From analogous reasons, it is probable that all tendril-bearers were primordially twiners, that is, are the descendants of plants having this power and habit. For the internodes of the majority revolve; and, in a few species, the flexible stem still retains the capacity of spirally twining round an upright stick. Tendril-bearers have undergone much more modification than leaf-climbers; hence it is not surprising that their supposed primordial habits of revolving and twining have been more frequently lost or modified than in the case of leaf-climbers. The three great tendril-bearing families in which this loss has occurred in the most marked manner, are the Cucurbitaceae, Passifloraceae, and Vitaceae. In the first, the internodes revolve; but I have heard of no twining form, with the exception (according to Palm, p. 29. 52) of Momordica balsamina, and this is only an imperfect twiner. In the two other families I can hear of no twiners; and the internodes rarely have the power of revolving, this power being confined to the tendrils. The internodes, however, of Passiflora gracilis have the power in a perfect manner, and those of the common Vine in an imperfect degree: so that at least a trace of the supposed primordial habit has been retained by some members of all the larger tendril-bearing groups.

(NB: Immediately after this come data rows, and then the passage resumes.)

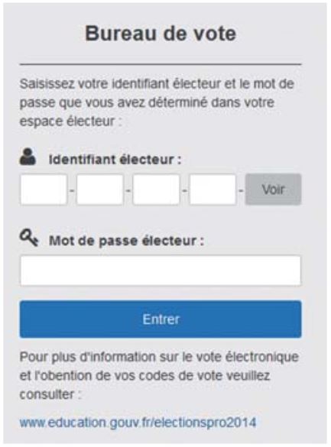The image size is (331, 447).
Task: Click the Voir button
Action: (x=273, y=189)
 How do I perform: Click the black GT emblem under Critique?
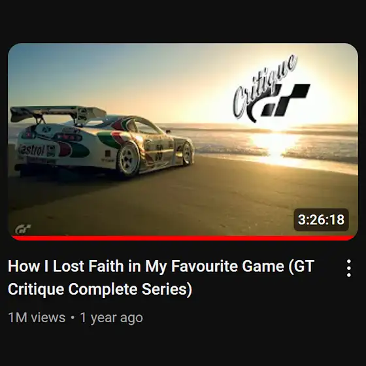click(285, 101)
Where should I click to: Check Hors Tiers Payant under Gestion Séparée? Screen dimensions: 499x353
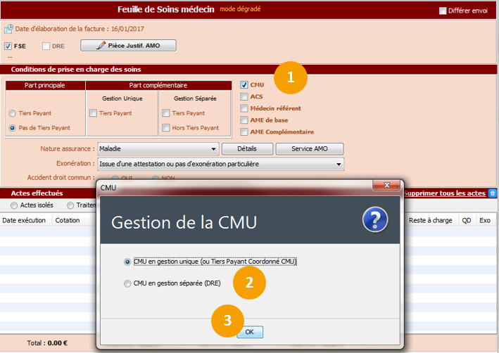166,128
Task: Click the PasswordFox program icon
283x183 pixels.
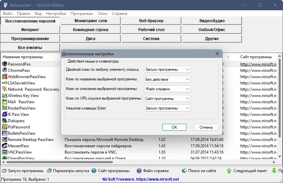Action: (x=5, y=64)
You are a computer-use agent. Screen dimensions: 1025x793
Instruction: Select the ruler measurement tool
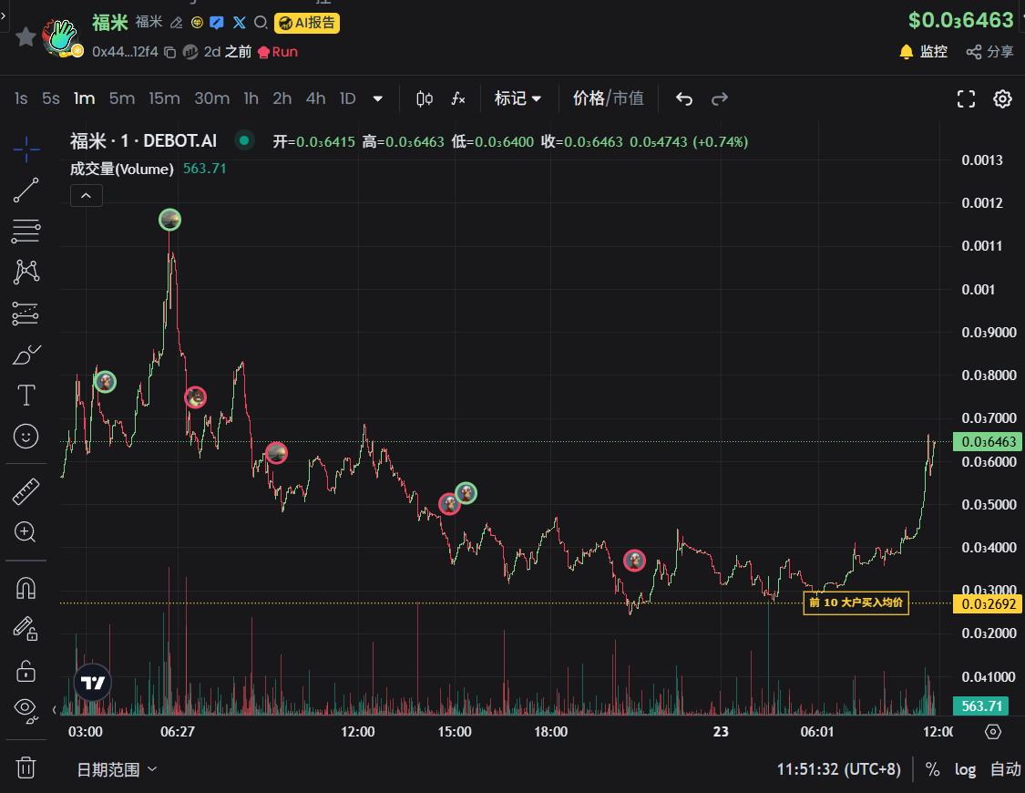coord(26,491)
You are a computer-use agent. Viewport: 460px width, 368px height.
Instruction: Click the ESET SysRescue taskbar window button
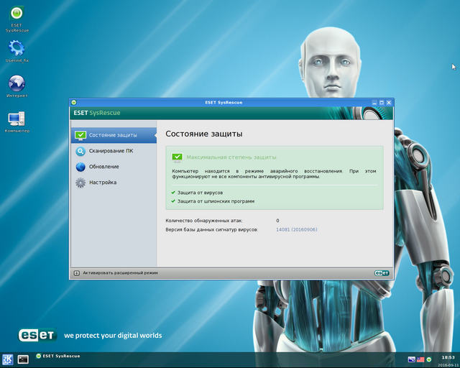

On the view here given, it may be asked, Why have the species which were aboriginally twiners been converted in so many groups into leaf- climbers or tendril-bearers? Of what advantage has this been to them? Why did they not remain simple twiners? We can see several reasons. It might be an advantage to a plant to acquire a thicker stem, with short internodes bearing many or large leaves; and such stems are ill fitted for twining. Any one who will look during windy weather at twining plants will see that they are easily blown from their support; not so with tendril-bearers or leaf-climbers, for they quickly and firmly grasp their support by a much more efficient kind of movement. In those plants which still twine, but at the same time possess tendrils or sensitive petioles, as some species of Bignonia, Clematis, and Tropaeolum, it can readily be observed how incomparably better they grasp an upright stick than do simple twiners. Tendrils, from possessing this power of grasping an object, can be made long and thin; so that little organic matter is expended in their development, and yet they sweep a wide circle in search of a support. Tendril-bearers can, from their first growth, ascend along the outer branches of any neighbouring bush, and they are thus always fully exposed to the light; twiners, on the contrary, are best fitted to ascend bare stems, and generally have to start in the shade. Within tall and dense tropical forests, twining plants would probably succeed better than most kinds of tendril-bearers; but the majority of twiners, at least in our temperate regions, from the nature of their revolving movement, cannot ascend thick trunks, whereas this can be affected by tendril-bearers if the trunks are branched or bear twigs, and by some species if the bark is rugged.
The advantage gained by climbing is to reach the light and free air with as little expenditure of organic matter as possible; now, with twining plants, the stem is much longer than is absolutely necessary; for instance, I measured the stem of a kidney-bean, which had ascended exactly two feet in height, and it was three feet in length: the stem of a pea, on the other hand, which had ascended to the same height by the aid of its tendrils, was but little longer than the height reached. That this saving of the stem is really an advantage to climbing plants, I infer from the species that still twine but are aided by clasping petioles or tendrils, generally making more open spires than those made by simple twiners. Moreover, the plants thus aided, after taking one or two turns in one direction, generally ascend for a space straight, and then reverse the direction of their spire. By this means they ascend to a considerably greater height, with the same length of stem, than would otherwise have been possible; and they do this with safety, as they secure themselves at intervals by their clasping petioles or tendrils.
We have seen that tendrils consist of various organs in a modified state, namely, leaves, flower-peduncles, branches, and perhaps stipules. With respect to leaves, the evidence of their modification is ample. In young plants of Bignonia the lower leaves often remain quite unchanged, whilst the upper ones have their terminal leaflets converted into perfect tendrils; in Eccremocarpus I have seen a single lateral branch of a tendril replaced by a perfect leaflet; in Vicia sativa, on the other hand, leaflets are sometimes replaced by tendril-branches; and many other such cases could be given. But he who believes in the slow modification of species will not be content simply to ascertain the homological nature of different kinds of tendrils; he will wish to learn, as far as is possible, by what actual steps leaves, flower-peduncles, &c., have had their functions wholly changed, and have come to serve merely as prehensile organs.